Grebbestad Bryggeri
- Type: Brewery
- Location: Grebbestad, Sweden

Active beers
- Koster and Granit
| Name | Type |

Seasonal beers
- Christmas beer
| Name | Type |

= Grebbestad Bryggeri =

Grebbestad Bryggeri is a brewery in the town Grebbestad on the Swedish west coast. It is a relatively small and local brewery producing their products mainly for the use of the local county Bohuslän. Their main products are two lager beers called Koster and Granit, but other brews occur as well.

==Products==
Koster is a lager beer with 3.5% alcohol and is available for purchase mostly in local supermarkets. The name comes from the local islands of Koster.

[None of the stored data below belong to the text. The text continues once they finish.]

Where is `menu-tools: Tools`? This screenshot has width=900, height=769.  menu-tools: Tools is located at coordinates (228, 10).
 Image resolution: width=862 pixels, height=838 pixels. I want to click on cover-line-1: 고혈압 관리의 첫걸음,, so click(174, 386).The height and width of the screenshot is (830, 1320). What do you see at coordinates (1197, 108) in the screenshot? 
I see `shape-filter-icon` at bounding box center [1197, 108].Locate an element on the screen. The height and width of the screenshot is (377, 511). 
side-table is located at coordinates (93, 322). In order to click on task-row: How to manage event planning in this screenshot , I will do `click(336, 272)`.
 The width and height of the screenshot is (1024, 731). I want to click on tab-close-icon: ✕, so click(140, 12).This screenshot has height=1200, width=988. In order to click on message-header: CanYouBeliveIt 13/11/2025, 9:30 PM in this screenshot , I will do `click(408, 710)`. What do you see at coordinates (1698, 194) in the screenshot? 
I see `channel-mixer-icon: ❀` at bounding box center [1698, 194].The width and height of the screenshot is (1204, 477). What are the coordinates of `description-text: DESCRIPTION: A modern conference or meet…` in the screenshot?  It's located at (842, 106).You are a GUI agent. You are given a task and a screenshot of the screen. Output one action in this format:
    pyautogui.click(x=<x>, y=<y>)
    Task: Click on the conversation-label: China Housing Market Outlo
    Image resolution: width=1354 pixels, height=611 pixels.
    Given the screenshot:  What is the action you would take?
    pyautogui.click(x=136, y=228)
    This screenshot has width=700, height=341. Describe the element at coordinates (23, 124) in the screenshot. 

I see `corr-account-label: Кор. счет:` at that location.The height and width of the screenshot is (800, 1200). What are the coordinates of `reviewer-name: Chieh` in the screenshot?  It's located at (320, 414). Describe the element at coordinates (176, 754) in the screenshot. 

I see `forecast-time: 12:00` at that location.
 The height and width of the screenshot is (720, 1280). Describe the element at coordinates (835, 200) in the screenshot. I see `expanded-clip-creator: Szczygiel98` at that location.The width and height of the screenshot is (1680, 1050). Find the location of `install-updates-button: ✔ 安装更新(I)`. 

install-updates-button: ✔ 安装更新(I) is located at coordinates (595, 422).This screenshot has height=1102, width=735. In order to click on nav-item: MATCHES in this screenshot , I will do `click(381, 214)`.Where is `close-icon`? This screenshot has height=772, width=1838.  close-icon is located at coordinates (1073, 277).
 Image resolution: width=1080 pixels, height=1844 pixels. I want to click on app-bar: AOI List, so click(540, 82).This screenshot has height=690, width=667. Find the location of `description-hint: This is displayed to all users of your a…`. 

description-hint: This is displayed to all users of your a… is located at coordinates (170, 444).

Granit (Swedish for Granite) is a lager beer . It is sold in local supermarkets at 3.5% alcohol and at 4.8% at Systembolaget. The name is inspired by the cliffs of Bohuslän, where Grebbestad lies, which are made of granite. For Christmas a special Christmas beer is made, following Swedish brewer traditions. The beer is like most other Swedish Christmas brews, a porter-like dark lager.

==Beers produced for others==
Grebbestad produces some beers on behalf of the Gothenburg brewery Göteborgs Nya Bryggeri.

Grebbestad also produces the beer Alberget 4A on behalf of Djurgårdshjälpen. This beer is not part of the Grebbestad brand but is sold to support the sports club Djurgårdens IF.